INTERSPEECH 2007
8th Annual Conference of the International Speech Communication Association

Antwerp, Belgium
August 27-31, 2007

On the Limitations of Voice Conversion Techniques in Emotion Identification Tasks

R. Barra, J. M. Montero, J. Macias-Guarasa, J. Gutiérrez-Arriola, J. Ferreiros, J. M. Pardo

Universidad Politécnica de Madrid, Spain

The growing interest in emotional speech synthesis urges effective emotion conversion techniques to be explored.

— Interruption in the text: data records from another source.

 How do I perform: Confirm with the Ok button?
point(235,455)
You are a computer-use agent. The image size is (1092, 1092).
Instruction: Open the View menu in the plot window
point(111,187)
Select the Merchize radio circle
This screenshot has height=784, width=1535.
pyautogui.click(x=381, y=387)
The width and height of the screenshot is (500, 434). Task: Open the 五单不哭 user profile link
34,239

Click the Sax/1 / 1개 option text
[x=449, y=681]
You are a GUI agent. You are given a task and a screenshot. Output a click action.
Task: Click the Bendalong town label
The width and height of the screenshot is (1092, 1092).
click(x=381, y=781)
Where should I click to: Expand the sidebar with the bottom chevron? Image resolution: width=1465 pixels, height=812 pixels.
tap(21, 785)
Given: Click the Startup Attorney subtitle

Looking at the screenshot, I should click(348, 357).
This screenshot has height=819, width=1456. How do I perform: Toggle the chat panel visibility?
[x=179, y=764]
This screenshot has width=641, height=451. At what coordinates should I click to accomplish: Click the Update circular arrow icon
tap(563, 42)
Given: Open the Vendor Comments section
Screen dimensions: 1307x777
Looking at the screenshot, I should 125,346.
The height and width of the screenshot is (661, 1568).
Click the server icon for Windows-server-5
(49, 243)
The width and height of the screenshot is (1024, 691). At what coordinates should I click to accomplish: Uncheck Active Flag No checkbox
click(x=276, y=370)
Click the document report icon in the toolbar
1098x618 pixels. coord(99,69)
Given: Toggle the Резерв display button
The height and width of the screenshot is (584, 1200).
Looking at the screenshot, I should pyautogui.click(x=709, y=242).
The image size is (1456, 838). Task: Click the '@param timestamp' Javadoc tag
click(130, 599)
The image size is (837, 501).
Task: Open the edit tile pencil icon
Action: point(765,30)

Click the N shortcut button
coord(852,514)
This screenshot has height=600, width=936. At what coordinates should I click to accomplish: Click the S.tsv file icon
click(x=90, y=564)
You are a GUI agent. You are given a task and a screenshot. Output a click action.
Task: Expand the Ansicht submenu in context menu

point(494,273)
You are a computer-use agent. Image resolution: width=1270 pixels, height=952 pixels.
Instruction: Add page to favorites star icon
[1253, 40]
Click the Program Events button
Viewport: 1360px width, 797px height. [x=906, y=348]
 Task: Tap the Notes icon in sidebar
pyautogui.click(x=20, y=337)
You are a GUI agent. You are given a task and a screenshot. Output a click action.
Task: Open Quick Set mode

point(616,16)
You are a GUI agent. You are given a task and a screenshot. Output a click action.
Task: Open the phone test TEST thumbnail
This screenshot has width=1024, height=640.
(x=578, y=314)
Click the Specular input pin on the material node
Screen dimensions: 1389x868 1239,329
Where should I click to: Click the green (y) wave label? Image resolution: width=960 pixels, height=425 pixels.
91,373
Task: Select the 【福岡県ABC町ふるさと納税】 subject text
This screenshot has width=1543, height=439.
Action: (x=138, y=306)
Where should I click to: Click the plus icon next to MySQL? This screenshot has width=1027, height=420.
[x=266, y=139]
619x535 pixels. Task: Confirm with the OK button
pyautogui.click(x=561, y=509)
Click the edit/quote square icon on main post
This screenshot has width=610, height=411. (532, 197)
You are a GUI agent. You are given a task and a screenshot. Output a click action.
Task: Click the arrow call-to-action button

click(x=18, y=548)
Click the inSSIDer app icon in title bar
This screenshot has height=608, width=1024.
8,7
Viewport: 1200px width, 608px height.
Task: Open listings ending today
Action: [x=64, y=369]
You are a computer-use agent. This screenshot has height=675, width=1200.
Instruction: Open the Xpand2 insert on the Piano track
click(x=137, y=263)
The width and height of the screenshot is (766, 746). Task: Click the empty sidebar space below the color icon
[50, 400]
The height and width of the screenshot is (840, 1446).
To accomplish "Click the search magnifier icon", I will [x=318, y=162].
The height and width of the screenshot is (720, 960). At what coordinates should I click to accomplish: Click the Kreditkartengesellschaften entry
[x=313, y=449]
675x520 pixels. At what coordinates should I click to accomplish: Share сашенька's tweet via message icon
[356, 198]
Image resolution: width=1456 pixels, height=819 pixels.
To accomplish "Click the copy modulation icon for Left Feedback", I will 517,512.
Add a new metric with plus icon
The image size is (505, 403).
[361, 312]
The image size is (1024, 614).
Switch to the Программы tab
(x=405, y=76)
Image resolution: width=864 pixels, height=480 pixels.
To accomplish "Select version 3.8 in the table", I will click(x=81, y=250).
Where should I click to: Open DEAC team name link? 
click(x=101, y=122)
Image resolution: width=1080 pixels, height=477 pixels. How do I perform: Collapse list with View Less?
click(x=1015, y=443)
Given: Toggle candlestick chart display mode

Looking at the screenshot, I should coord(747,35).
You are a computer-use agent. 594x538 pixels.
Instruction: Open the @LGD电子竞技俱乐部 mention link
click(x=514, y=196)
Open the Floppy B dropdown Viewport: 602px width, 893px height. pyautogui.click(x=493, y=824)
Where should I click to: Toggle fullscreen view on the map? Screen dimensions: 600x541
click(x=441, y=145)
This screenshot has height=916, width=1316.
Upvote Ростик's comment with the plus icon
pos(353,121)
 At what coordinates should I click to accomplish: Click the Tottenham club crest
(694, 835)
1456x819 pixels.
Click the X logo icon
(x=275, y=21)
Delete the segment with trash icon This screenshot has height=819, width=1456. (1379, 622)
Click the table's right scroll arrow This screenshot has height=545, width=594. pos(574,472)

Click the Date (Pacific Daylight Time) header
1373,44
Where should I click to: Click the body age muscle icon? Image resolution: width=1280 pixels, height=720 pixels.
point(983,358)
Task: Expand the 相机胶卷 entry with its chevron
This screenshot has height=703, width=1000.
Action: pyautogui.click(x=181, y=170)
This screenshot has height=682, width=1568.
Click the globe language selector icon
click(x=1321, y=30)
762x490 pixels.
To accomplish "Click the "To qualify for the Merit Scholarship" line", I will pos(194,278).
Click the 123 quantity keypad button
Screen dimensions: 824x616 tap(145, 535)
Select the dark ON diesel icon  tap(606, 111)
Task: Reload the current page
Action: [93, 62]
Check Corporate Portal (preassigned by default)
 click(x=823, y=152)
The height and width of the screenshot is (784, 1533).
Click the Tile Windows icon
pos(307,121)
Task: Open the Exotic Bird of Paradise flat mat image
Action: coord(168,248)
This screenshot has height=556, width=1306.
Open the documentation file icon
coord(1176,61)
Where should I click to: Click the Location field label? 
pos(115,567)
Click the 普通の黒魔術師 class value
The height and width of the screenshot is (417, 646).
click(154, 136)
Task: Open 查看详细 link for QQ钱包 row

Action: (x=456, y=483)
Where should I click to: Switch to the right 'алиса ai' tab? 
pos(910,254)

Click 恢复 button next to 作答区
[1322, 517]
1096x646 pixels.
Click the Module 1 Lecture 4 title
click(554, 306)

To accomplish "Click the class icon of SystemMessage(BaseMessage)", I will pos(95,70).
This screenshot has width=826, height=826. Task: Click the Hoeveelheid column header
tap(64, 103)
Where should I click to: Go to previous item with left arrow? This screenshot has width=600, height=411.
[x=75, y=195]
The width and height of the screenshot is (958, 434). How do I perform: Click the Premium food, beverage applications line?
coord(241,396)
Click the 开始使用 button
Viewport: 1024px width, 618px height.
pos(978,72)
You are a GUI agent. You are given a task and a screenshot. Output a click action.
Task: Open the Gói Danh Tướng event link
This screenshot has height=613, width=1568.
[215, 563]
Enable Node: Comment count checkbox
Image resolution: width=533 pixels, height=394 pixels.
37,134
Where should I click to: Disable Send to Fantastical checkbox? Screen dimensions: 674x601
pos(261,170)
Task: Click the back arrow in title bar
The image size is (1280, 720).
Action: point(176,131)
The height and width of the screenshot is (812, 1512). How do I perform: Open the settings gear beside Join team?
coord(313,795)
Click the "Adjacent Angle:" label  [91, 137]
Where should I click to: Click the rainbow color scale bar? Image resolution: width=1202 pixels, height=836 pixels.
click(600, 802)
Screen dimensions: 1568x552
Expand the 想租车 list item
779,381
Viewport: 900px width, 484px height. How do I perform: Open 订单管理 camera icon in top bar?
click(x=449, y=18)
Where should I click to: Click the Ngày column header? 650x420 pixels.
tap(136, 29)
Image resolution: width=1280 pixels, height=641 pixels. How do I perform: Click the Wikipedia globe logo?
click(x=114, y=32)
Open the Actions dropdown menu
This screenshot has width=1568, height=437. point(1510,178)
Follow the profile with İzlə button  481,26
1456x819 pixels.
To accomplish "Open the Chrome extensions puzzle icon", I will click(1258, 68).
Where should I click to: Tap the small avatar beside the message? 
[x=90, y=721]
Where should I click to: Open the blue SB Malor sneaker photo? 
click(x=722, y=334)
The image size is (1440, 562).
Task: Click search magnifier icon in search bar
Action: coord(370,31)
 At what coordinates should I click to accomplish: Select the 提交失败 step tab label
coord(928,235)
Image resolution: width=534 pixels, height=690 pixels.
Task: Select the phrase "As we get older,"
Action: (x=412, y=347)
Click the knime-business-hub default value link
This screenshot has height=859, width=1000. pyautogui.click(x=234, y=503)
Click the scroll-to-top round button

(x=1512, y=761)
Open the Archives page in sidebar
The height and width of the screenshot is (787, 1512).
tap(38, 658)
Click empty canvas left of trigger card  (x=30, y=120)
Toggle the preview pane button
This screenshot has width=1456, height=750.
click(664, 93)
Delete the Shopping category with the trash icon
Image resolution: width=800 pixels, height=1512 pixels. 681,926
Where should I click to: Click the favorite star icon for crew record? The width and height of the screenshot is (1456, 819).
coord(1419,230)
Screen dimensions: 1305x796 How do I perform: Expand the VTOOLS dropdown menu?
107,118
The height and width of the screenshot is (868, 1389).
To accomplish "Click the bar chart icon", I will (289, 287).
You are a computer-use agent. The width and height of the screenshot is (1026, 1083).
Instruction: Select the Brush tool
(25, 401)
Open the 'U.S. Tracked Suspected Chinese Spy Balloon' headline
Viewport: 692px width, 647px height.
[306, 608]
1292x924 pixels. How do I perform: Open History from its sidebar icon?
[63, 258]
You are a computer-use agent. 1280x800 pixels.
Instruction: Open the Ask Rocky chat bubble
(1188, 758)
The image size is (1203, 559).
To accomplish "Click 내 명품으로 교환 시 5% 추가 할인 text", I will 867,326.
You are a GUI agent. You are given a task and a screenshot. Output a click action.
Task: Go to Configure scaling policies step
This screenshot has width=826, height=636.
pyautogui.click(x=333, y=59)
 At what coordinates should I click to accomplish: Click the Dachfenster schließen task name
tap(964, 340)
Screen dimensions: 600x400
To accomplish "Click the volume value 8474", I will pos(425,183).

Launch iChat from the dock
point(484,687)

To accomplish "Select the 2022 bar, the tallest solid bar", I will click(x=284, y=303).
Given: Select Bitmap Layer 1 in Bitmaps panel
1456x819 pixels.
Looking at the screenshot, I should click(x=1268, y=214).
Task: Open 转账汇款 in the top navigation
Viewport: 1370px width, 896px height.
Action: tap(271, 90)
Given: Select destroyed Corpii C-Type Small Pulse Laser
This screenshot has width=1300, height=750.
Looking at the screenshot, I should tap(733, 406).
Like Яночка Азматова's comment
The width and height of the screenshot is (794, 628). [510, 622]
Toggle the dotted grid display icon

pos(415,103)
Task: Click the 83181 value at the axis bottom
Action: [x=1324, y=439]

This paper estimates the relevance of three speech components (spectral envelope, residual excitation and prosody) for synthesizing identifiable emotional speech, in order to be able to customize voice conversion techniques to the specific characteristics of each emotion. The analysis has been based on a listening test with a set of synthetic mixed-emotion utterances that draw their speech components from emotional and neutral recordings. Results prove the importance of transforming residual excitation for the identification of emotions that are not fully conveyed through prosodic means (such as cold anger or sadness in our Spanish corpus).

Full Paper

Bibliographic reference.  Barra, R. / Montero, J. M. / Macias-Guarasa, J. / Gutiérrez-Arriola, J. / Ferreiros, J. / Pardo, J. M. (2007): "On the limitations of voice conversion techniques in emotion identification tasks", In INTERSPEECH-2007, 2233-2236.